Green foreign policy: Feeling queasy

by Andrew Shearer - 24 August 2010 8:48AM

This post is part of a debate - click here to see how this debate started and developed.

As the horse-trading continues to see whether Labor or the Coalition can form a government, one thing about this election is clear: the Greens have emerged as a big winner. Bob Brown and friends will wield the balance of power in the Senate from July and have emerged as a serious force in Australian politics.

What are some of the implications for Australian foreign and defence policy?

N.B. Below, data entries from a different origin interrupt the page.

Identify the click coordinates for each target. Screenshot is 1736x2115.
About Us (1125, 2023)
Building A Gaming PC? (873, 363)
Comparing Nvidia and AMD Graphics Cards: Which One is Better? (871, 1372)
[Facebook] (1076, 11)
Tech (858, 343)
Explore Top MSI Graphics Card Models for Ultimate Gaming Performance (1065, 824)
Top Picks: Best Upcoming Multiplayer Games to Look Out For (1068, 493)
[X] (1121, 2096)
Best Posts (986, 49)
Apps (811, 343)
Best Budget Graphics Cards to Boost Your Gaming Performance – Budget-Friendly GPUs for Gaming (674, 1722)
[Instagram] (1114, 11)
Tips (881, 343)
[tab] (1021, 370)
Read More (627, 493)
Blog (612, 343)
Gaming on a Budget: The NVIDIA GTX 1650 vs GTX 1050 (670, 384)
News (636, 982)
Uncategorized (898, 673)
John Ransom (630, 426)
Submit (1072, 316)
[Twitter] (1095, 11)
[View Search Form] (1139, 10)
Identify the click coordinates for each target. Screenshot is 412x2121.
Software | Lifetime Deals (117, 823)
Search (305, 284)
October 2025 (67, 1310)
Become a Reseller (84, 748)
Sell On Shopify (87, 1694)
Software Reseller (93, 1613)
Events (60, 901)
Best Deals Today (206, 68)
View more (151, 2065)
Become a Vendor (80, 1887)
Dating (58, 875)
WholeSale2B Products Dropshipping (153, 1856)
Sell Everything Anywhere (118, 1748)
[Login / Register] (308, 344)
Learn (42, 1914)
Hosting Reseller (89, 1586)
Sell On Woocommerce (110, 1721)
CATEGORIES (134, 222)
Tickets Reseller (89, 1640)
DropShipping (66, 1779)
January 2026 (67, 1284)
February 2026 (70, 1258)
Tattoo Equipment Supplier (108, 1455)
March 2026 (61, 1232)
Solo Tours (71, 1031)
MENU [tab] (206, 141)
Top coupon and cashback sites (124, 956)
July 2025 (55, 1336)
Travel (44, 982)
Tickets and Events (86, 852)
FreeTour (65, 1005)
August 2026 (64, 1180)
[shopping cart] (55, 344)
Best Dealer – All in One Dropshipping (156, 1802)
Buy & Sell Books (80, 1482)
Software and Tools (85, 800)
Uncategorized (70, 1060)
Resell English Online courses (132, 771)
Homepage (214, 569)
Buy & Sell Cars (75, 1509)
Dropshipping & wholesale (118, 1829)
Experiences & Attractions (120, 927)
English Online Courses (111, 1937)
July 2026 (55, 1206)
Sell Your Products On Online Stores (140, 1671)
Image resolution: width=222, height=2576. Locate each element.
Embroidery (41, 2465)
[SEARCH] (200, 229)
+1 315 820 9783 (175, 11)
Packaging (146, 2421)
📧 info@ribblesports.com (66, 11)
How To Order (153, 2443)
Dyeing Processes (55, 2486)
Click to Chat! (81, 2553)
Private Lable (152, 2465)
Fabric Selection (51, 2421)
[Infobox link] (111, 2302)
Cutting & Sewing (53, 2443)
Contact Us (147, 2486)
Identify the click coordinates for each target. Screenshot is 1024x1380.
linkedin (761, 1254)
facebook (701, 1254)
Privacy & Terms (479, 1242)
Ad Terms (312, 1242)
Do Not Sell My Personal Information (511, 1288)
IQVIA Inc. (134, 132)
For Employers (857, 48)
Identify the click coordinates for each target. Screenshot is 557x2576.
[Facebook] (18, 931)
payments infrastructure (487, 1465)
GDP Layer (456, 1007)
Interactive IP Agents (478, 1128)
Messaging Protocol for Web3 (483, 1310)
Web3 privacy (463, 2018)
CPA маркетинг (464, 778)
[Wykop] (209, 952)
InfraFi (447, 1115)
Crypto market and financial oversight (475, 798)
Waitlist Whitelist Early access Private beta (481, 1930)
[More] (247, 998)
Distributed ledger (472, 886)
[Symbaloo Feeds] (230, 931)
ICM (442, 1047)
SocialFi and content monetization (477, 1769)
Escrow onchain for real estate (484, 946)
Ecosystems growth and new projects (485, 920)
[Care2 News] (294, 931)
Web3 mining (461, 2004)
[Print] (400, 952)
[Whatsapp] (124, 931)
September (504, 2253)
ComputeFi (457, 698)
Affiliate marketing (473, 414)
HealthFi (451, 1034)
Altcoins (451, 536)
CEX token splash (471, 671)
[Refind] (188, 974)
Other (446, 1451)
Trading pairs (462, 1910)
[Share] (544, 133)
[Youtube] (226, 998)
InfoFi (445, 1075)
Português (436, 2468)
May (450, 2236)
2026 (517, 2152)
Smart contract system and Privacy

Over 1 million Australians voted Green, but somehow I doubt many of them read the fine-print. While masquerading as an environmental party to woo inner-city sophisticates – evidently a successful ruse – the Greens are merely the latest incarnation of the Loopy Left in Australian politics. Here's just a selection of their campaign 'principles' and commitments:

  • Reinvigorate 'peace research' in Australian universities and 'peace education' in schools  (the next phase of Building the Education Revolution?).
  • Close the Lucas Heights reactor (which provides medical isotopes to treat cancer patients, support for research on the environment and climate change, and expertise so Australia can contribute to international non-proliferation efforts).
  • End uranium exploration, mining and exports (and with them, masses of jobs, much-needed revenue and a major contribution to reducing global carbon emissions).
  • End the ANZUS Treaty (which, according to the 2010 Lowy Poll, is regarded by 86% of Australians as either very important or fairly important for Australia's security) 'unless Australia's membership can be revised in a manner which is consistent with Australia's international and human rights obligations'. I guess we'd have to check with the UN Human Rights Council.
  • Support the right of ADF personnel to conscientiously object to particular military actions (military service a la carte).
  • End foreign military training in Australia (presumably that would include peace-keeping and disaster relief exercises).
  • Reduce Australian defence spending; after all, 'climate change represents the greatest threat to world peace and security' (just ask South Korea or Israel).
  • Close Australia's ports and waters to nuclear-powered or nuclear-armed vessels. Of course, this doubles as another handy way of ending the US alliance – as the Kiwis can confirm. Maybe this would be for the best though, as 'Australia's reliance on the US nuclear weapons umbrella lends our bases, ports and infrastructure to the US nuclear war fighting apparatus'.
  • Increase aid to 0.7% of GDP in a ridiculously short time-frame – irrespective, it seems, of the reality that AusAID is already struggling to deliver the ambitious bipartisan commitment to increase aid to 0.5 per cent of GDP by 2015.

This sort of wackiness may be OK in a fringe party that can luxuriate in its irresponsibility, safe in the knowledge it will never influence national policy or be held accountable for the results. But on Sunday morning, Australians awoke to a very different political landscape. The implications are still sinking in. But they are real.

The vast majority of new Green votes came from Labor. The ALP will be increasingly vulnerable to pressure from the Left. A minority Labor Government facing a rampant Green bloc in the Senate would, for example, find it even harder than Kevin Rudd in his halcyon days to face down the ideologues and overturn the nonsensical ban on selling uranium to India. And Labor's enthusiasm for the 'good war' in Afghanistan will come under greater strain, particularly as the combat toll rises, public support wanes and more European countries start to head for the exit.

As Opposition Leader, Tony Abbott has rightly extended firm bipartisan support for the deployment in Afghanistan (in contrast with Labor's opportunism over Iraq). If a minority Abbott Government is formed, it will be interesting to see whether Labor maintains the principled position it has taken on Afghanistan in government or reverts to form in opposition.